Doctoral thesis, 2020

The electrolyte is a crucial part of any lithium battery, strongly affecting longevity and safety. It has to survive rather severe conditions, not the least at the electrode/electrolyte interfaces. Current commercial electrolytes are almost all based on 1 M LiPF6 in a mixture of organic solvents and while these balance the many requirements of the cells, they are volatile and degrade at temperatures above ca. 70°C. The salt could potentially be replaced with e.g. LiTFSI, but dissolution of the Al current collector would be an issue. Replacing the graphite electrode by Li metal, for large gains in energy density, challenges the electrolyte further by exposing it to freshly deposited Li, leading to poor coulombic efficiency and consumption of both Li and electrolyte. Highly concentrated electrolytes (HCEs) have emerged as a possible remedy to all of the above, by a changed solvation structure where all solvent molecules are coordinated to cations – leading to a lowered volatility, a reduced Al dissolution, and higher electrochemical stability, at the expense of higher viscosity and lower ionic conductivity.
In this thesis both the fundamentals and various approaches to application of HCEs to lithium batteries are studied. First, LiTFSI–acetonitrile electrolytes of different salt concentrations were studied with respect to electrochemical stability including chemical analysis of the passivating solid electrolyte interphases (SEIs) on the graphite electrodes. However, some problems with solvent reduction remained, why second, LiTFSI–ethylene carbonate (EC) HCEs were employed vs. Li metal electrodes. Safety was improved by avoiding volatile solvents and compatibility with polymer separators was proven, making the HCE practically useful. Third, the transport properties of HCEs were studied with respect to salt solvation, viscosity and conductivity, and related to the rate performance of battery cells. Finally, LiTFSI–EC based electrolytes were tested vs. high voltage NMC622 electrodes.

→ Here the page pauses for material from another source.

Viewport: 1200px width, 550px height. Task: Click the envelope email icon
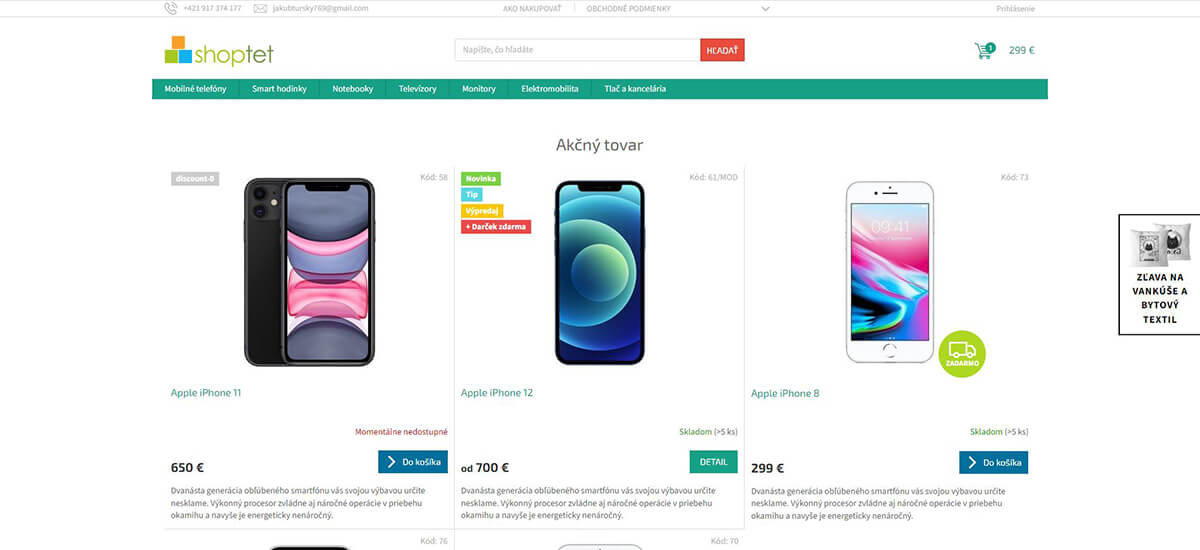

The overall impressive electrochemical stability improvements shown by HCEs do not generally overcome the inherent properties of the constituent parts and parasitic reactions ultimately leads to cell failure. Furthermore, improvements in ionic transport cannot be expected in most HCEs; on the contrary, the reduced conductivity leads to a lower rate capability. Based on this knowledge, turning to a concept of electrolyte compositions where the inherent drawbacks of HCEs are circumvented leads to surprisingly good electrolytes even for Li metal battery cells, and with additives, Al dissolution can be prevented also when using NMC622 electrodes.